At Christmas when the world’s attention is drawn to the birth of our dear Lord Jesus, we must acknowledge that he left us with no instructions to celebrate his birth date.
In the Book of Luke, Jesus’ words spoken to his followers at the last supper on Nisan 14th (the day of unleavened bread when the Passover lamb was to be sacrificed) are as follows:
“(17)And he took the cup, and gave thanks, and said, Take this, and divide it among yourselves: (18) For I say unto you, I will not drink of the fruit of the vine, until the kingdom of God shall come. (19) And he took bread, and gave thanks, and brake it, and gave unto them, saying, This is my body which is given for you: this do in remembrance of me. (20) Likewise also the cup after supper, saying, This cup is the new testament in my blood, which is shed for you” (Luke 22:17-19).
An Ancient Holiday Season
Although many Christian people continue to observe December 25th as the date of Jesus’ birth, there is no scriptural evidence for this date. Many students of the Bible have come to the conclusion that the blessed event took place around the beginning of October, as we have explained in the post titled Calculating the Date of Jesus’ Birth.
The Winter Solstice
Many ancient cultures chose the Winter Solstice as a special time for celebrating Christmas—which was the terminal point between the darkest days of the year, and the time when the sunlight would begin to increase. That is, when the path of the sun has reached its furthest southern position. The word “solstice” literally means “the sun stands still.”
The time of the Winter Solstice was determined using very primitive and imprecise methods—measuring the length of the shadow created by a stick or a standing stone, which in turn, was dependent on clear weather to create a shadow and to make their calculations as accurate as possible.
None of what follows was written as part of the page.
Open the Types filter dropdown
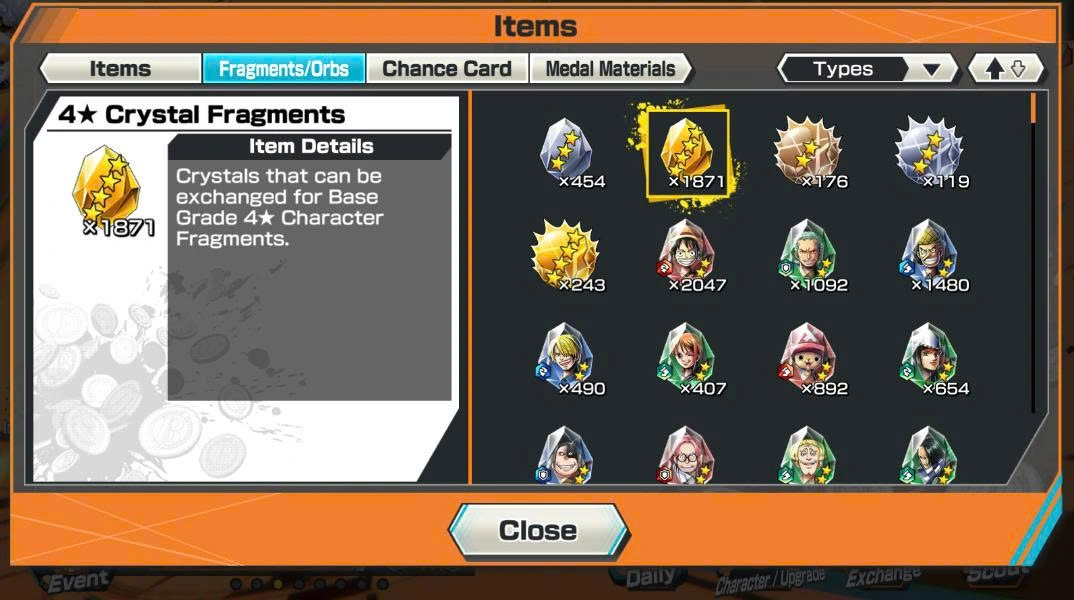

In pagan times, the Winter Solstice was seen as part of an annual cycle of the earth’s seasons known as “the wheel of the year.” They celebrated eight festivals including the spring, midsummer, fall, and Yule seasons. Four others were spaced midway between each of them. These festivals have origins in Germanic and Celtic pre-Christian feasts.
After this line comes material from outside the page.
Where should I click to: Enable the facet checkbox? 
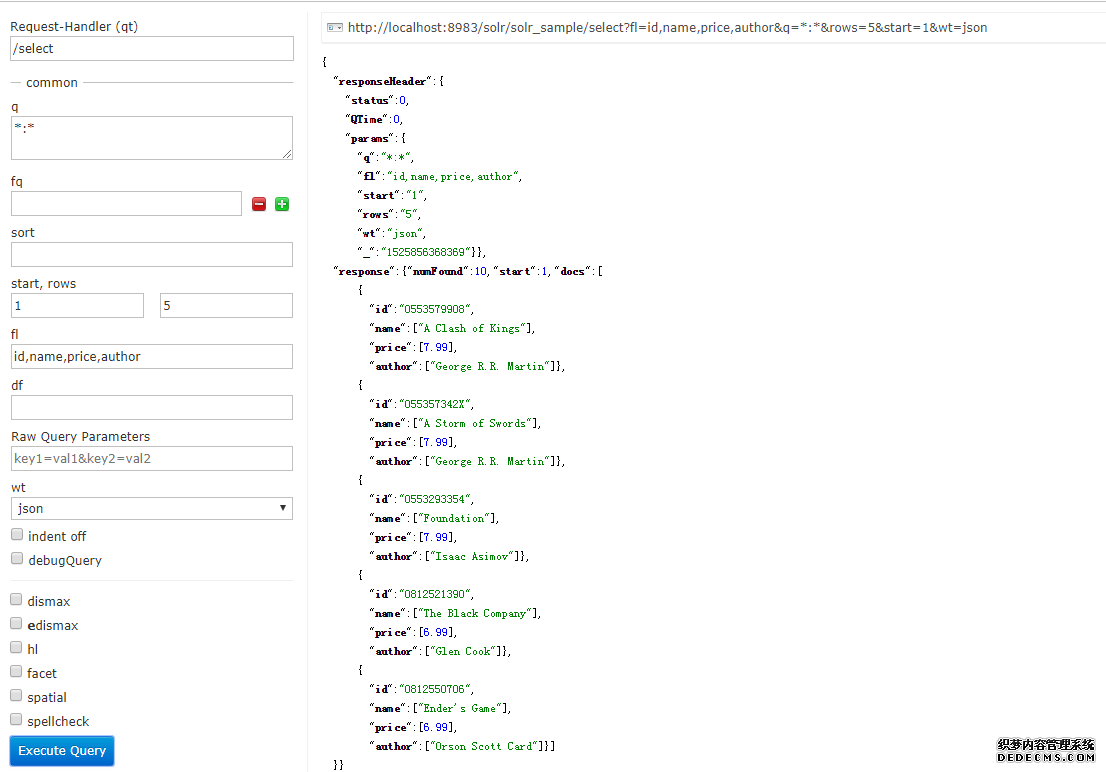coord(17,672)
The Yuletide festival was one of the ancient traditions that was observed in many areas of Europe, the British Isles, and elsewhere. The word Yule relates to the Christmas season and the time when the sun reverses its downward path and begins to shine longer each day.
The actual time may vary a few days over the course of years, but usually occurs sometime between December 21st – 23rd.
Fathers and sons would bring home large logs, which they would set on fire. The people would feast until the log burned out, which could take as many as 12 days. The Norse believed that each spark from the fire represented a new pig or calf that would be born during the coming year. The log was believed to bring good luck to the occupants of the dwelling. Ashes from the log were placed in wells to keep the water pure and they were also placed at the roots of fruit trees and vines to help them bear an abundant harvest during the following year.
The end of December was also when most cattle were slaughtered, thus, the only time of year when they had a supply of fresh meat and most wine and beer made during the year was finally fermented and ready for drinking.
In Germany, people honoured the pagan god Oden during the mid-winter holiday who they were terrified of, as they believed he made nocturnal flights through the sky to observe his people, and then decide who would prosper or perish. Because of his presence, many people chose to stay inside.
In Rome, where winters were not as harsh as those in the far north, Saturnalia—a holiday in honour of Saturn, the god of agriculture—was celebrated. Beginning in the week leading up to the winter solstice and continuing for a full month, Saturnalia was a hedonistic time, when food and drink were plentiful, when slaves would become masters for this month and when peasants were in command of the city. Business and schools were closed so that everyone could partake of this pagan “fun.”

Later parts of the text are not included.